== Segment start ==

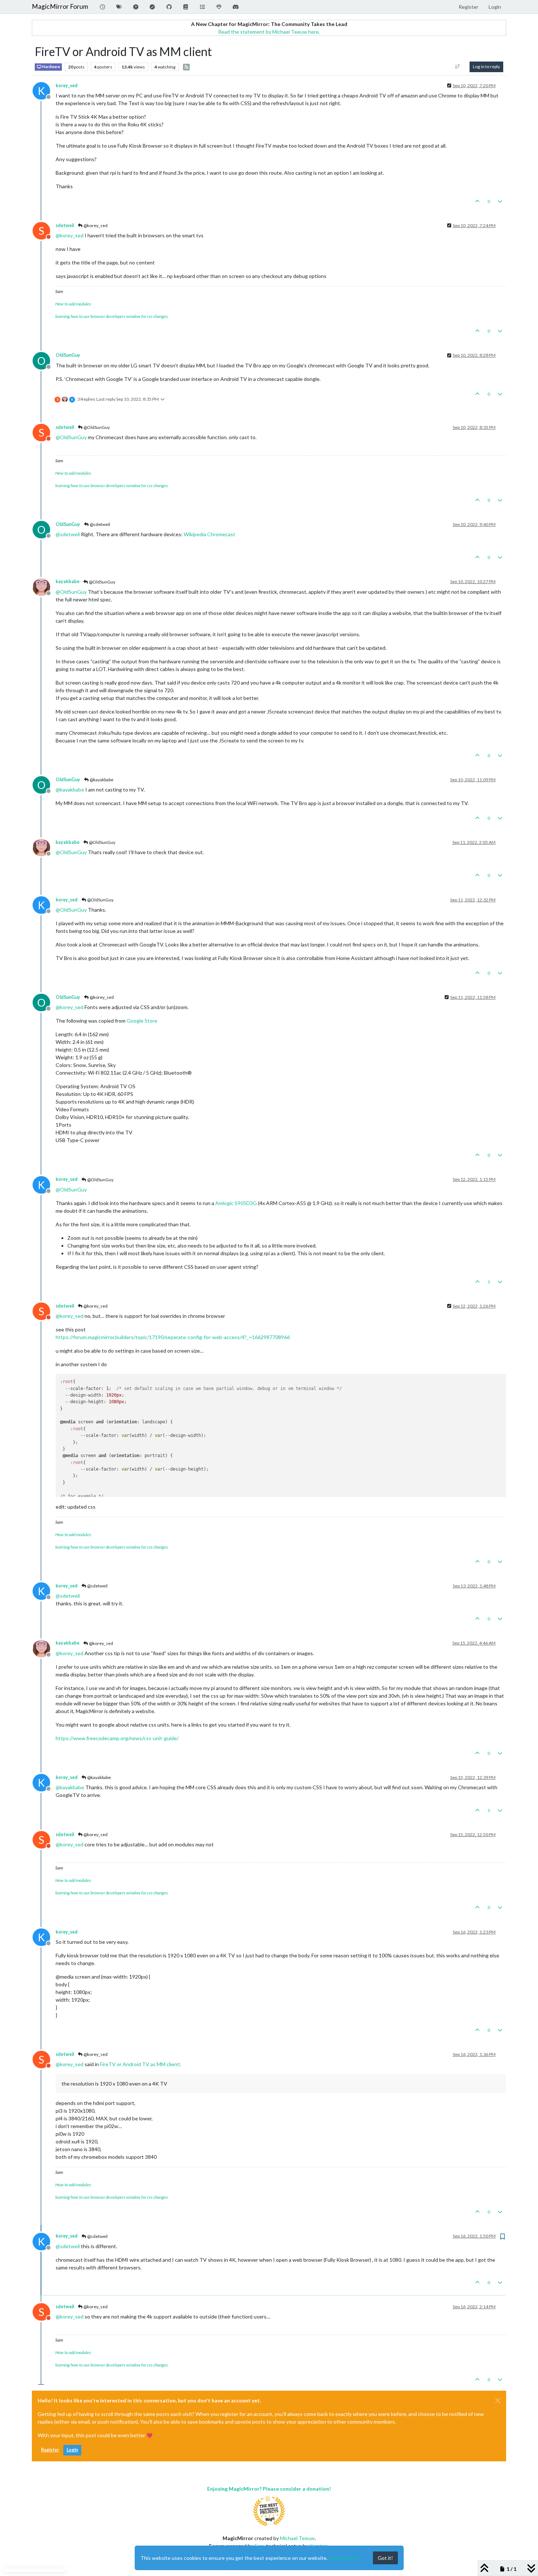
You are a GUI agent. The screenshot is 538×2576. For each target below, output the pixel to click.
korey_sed (67, 85)
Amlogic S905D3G (236, 1203)
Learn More (342, 2558)
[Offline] (44, 586)
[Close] (497, 2400)
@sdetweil (99, 524)
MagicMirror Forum (60, 6)
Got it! (385, 2558)
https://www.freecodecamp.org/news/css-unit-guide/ (117, 1738)
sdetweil (65, 225)
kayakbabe (67, 581)
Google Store (142, 1021)
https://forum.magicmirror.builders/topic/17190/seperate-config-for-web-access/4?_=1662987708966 (173, 1337)
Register (50, 2450)
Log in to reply (486, 66)
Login (72, 2450)
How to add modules (73, 304)
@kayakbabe (101, 779)
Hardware (50, 66)
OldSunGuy (68, 355)
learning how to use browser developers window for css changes (111, 316)
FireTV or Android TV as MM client (139, 2064)
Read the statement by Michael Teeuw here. (269, 32)
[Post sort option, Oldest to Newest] (458, 67)
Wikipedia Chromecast (209, 534)
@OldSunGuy (96, 427)
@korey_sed (95, 225)
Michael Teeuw (297, 2538)
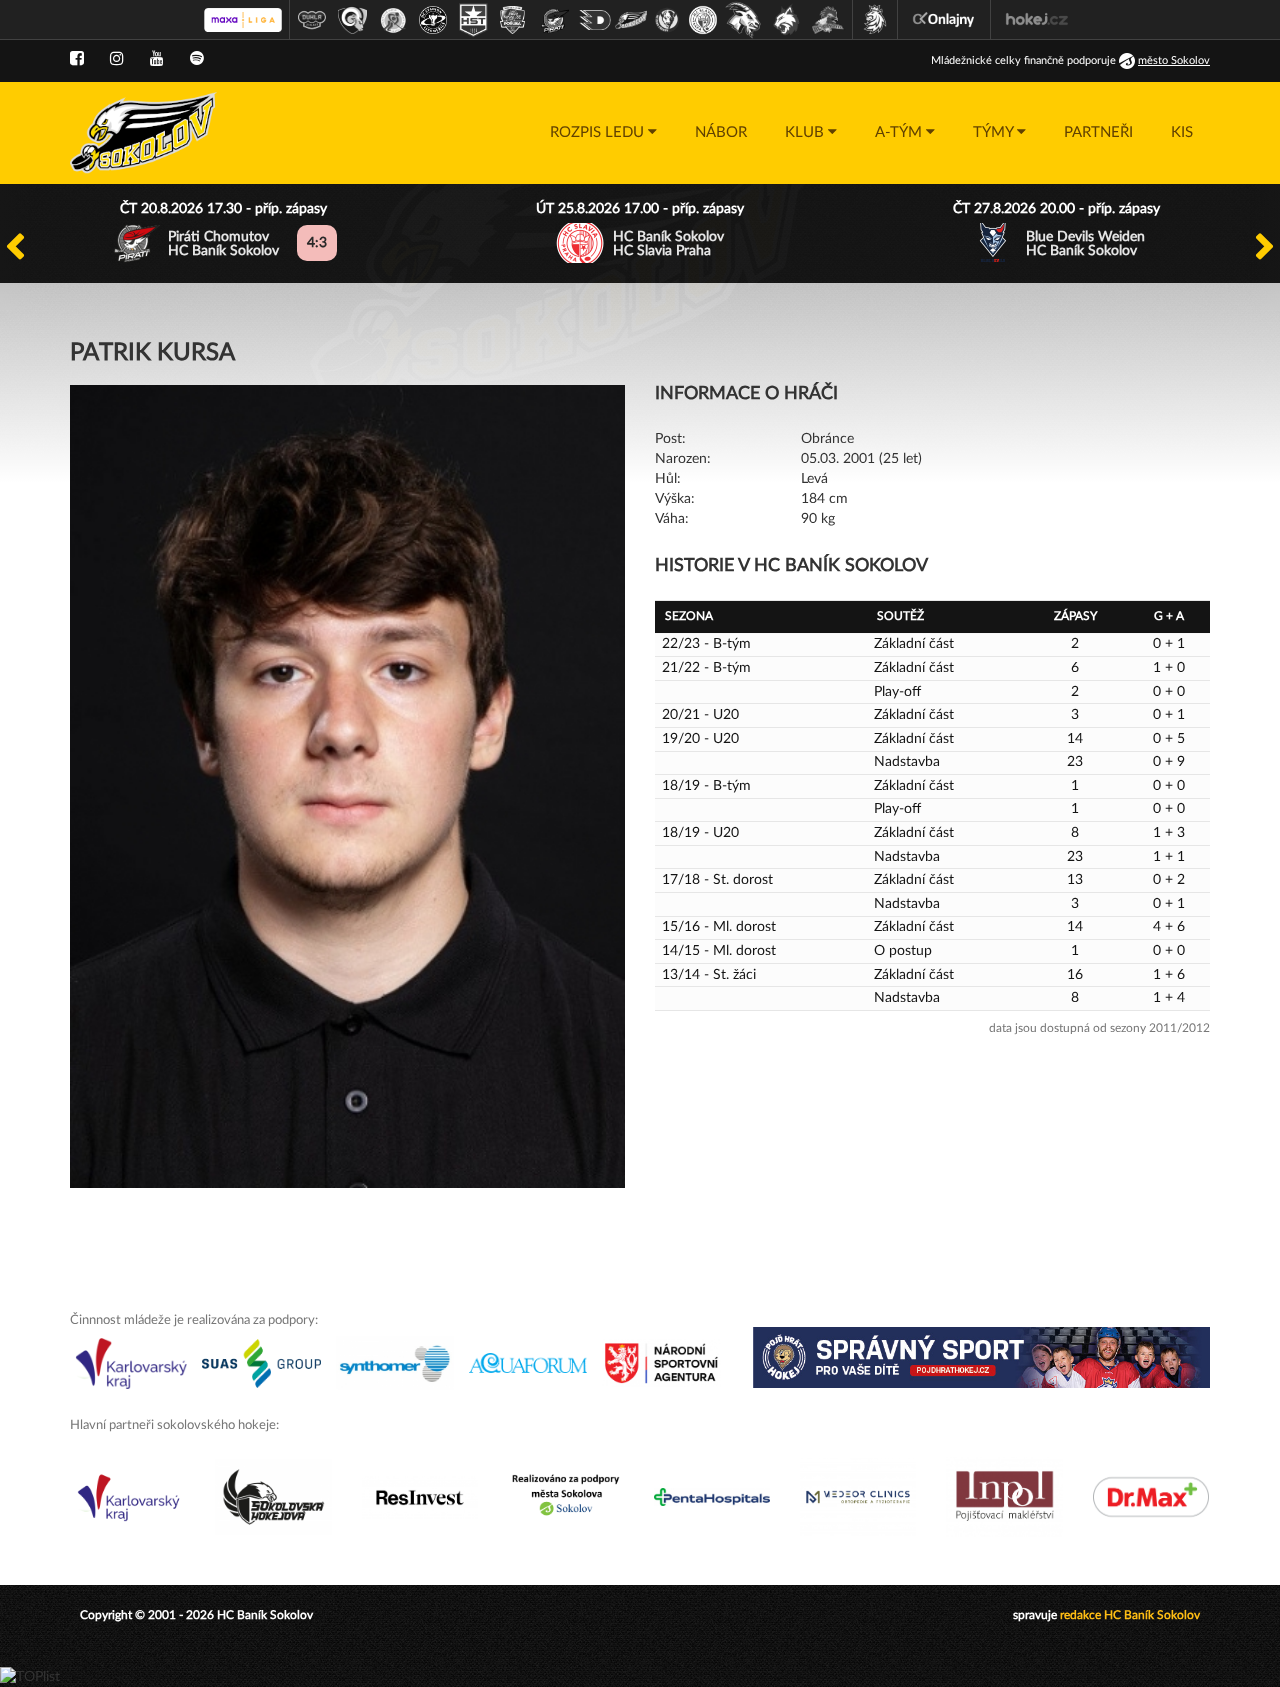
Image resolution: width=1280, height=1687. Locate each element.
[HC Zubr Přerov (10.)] (667, 20)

== Segment end ==

Among the lines of the listing above, count those that include "each" and give only the total.

**Task response:**
2